The following checks are in place in the NSB checker.
-
INVALID_REQUEST_STATE: Requests to the PREF, AGE, Transformation Engine etc. occur at the correct state for each Nodeslot. For example, a request to the Transformation Engine should not be issued from the NSB before the Aggregation Engine request has received a response, causing the Nodeslot to transition to the TRANSFORMATION state.
-
<PREF/AGGR/TRANS>_REQ_PAYLOAD_MISMATCH: The neighbour counts, start address and other payloads provided in requests to the Prefetcher, AGE and Transformation Engines are consistent with the Nodeslot programming from the AXI-L register writes and other events in the Nodeslot state machine.
-
INVALID_<TRANS>_REQ: Requests to the Transformation Engine should not be issued until the required population count is reached in the Aggregation buffer. This is configured according to the NSBCONFIG POPULATIONCOUNT parameter in the NSB.

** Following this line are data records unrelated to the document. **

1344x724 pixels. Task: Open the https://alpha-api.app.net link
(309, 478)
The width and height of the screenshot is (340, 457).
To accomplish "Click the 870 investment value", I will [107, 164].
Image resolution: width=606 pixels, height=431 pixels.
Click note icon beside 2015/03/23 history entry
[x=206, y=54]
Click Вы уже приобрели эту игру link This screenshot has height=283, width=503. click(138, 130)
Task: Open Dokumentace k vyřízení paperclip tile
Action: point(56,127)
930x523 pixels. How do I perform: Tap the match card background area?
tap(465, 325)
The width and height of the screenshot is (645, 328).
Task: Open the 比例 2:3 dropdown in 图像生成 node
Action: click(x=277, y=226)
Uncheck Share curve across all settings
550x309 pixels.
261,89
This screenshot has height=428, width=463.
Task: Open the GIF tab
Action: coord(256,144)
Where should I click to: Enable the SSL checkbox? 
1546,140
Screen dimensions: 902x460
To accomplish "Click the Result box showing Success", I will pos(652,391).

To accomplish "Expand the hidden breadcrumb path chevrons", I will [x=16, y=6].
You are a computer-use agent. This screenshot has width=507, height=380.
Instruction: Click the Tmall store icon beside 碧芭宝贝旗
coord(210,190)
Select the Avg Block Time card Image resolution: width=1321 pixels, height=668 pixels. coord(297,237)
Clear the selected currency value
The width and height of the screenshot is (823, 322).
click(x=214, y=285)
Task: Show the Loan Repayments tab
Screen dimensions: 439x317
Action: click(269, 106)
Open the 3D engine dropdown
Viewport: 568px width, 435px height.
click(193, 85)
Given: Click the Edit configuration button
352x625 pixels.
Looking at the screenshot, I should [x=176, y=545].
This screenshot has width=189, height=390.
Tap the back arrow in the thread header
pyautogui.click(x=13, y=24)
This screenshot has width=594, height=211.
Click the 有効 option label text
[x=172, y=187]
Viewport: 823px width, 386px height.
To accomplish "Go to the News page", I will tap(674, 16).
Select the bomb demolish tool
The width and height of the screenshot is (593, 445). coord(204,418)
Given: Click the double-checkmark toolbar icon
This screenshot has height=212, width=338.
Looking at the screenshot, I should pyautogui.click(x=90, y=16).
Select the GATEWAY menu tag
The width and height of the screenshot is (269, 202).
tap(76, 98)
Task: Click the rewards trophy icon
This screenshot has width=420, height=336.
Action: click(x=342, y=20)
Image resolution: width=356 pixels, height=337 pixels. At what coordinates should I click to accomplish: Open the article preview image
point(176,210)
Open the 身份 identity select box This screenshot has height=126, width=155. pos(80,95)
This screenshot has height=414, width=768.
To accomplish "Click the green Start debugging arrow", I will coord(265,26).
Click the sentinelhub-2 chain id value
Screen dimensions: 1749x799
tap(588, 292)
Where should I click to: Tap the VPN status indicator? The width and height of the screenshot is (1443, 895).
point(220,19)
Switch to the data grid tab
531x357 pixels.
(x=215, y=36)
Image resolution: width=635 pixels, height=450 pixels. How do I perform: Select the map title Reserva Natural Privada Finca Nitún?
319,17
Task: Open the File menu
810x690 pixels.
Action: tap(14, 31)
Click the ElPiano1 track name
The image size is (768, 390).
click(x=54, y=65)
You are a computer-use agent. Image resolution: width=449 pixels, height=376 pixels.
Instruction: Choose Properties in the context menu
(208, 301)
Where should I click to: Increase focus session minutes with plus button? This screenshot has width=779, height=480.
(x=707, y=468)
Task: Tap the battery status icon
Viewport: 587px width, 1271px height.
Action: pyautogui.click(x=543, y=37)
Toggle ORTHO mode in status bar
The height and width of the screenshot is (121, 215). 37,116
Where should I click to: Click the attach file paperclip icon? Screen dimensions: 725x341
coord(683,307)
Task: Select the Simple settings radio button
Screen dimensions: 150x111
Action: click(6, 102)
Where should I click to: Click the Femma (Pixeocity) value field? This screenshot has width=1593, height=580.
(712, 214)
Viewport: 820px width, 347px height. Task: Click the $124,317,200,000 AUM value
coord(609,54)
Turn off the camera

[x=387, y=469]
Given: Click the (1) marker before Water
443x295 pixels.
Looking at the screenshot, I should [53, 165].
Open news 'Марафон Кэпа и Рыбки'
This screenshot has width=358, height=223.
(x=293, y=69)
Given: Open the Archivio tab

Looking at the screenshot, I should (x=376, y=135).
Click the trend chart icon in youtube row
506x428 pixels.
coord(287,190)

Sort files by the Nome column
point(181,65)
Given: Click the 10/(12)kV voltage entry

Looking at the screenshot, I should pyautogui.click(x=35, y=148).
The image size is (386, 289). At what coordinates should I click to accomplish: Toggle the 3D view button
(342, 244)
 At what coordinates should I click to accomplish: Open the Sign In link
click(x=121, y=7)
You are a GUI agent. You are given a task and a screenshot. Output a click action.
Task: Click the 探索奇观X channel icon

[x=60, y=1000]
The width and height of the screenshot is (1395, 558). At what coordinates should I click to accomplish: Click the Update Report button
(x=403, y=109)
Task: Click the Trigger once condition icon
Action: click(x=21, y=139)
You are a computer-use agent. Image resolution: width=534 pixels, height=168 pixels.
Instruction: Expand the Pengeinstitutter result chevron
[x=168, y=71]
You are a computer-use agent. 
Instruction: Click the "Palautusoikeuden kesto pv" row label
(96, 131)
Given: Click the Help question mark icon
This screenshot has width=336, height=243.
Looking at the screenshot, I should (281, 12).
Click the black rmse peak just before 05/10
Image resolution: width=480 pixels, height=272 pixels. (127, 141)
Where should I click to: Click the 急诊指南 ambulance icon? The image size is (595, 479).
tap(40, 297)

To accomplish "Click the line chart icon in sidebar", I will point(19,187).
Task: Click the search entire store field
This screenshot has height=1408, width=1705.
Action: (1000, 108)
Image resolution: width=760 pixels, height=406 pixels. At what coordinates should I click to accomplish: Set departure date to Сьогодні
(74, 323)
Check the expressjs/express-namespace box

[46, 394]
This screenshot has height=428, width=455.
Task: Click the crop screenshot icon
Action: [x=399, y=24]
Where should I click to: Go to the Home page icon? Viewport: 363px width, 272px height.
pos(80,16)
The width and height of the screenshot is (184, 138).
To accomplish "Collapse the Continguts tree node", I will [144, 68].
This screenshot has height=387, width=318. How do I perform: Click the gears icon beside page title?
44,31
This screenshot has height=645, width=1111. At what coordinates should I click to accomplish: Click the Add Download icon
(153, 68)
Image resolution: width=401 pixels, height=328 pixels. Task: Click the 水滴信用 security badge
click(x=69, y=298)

The Prefetcher interacts with all other functional units in the design, as well as the AXI interconnect for Memory requests. The Prefetcher checker maintains checks for the following functionality:
-
CORRECT_AXI_REQ_COUNT: Following from an NSB request, the appropriate number of AXI transactions are issued, according to the neighbour count and start address in the request.
-
NSB_RESP_PAYLOADS_MISMATCH: In a response with STATUS = OK, the fetched_neighbours count is the same as the neighbour count in the request phase. PARTIAL responses only occur for Nodeslots in which the neighbour count is greater than the Fetch Tag capacity. Furthermore, if a PARTIAL response is received, the fetched_neighbours count should be saturated at this capacity, which signals to the NSB that the Fetch Tag is full, and the Prefetcher will continue fetching incoming messages once the AGE begins its computation.
-
INVALID_PARTIAL_UPDATE: in cases when a Nodeslot’s neighbour count is higher than the Fetch Tag capacity, the Prefetcher will issue a secondary update transaction after the initial done response to signal to the NSB that the full neighbour count has been reached. This update transaction should only take place for Nodeslots that received PARTIAL responses in the first place.
The following checks will be in place in the AGE Checker. Most importantly, this checker is responsible for data coherency checks on the aggregation results.
-
INVALID_PREF_REQ_PAYLOADS: payloads in the AGE’s request to the Prefetcher should match those received from the NSB.
-
INVALID_BUFFER_TRANSACTION_PAYLOADS: after completing aggregation, the AGE should store the results in one of the Aggregation Buffers, according to the Nodeslot precision. The chosen precision should match the Nodeslot programming.
-
AGGREGATED_MESSAGES_MISMATCH: the resulting aggregation of incoming messages for a Nodeslot, stored in the Aggregation Buffer, should match the internal expectation of the Testbench.
-
INVALID_BUFFER_PULSE: the FTE should only fetch features from the correct Aggregation Buffer, according to the precision in the NSB request. Additionally, only buffers slots associated with the Nodeslots in the transformation request should be popped.
-
INVALID_WEIGHT_CHANNEL_REQ: a Weight Channel request should only be issued for the precision in the latest NSB request.
-
INVALID_TRANSFORMATION_BUFFER_WRITE: the FTE can optionally write transformation results onto the Transformation Buffers for further processing or directly back into DRAM, according to programming in its register bank. In WRITEBACK-only mode, no buffer transactions should be observed.
-
DATA_CONSISTENCY: the transformation results stored in the buffer or written out to DRAM should match the expectation of the testbench.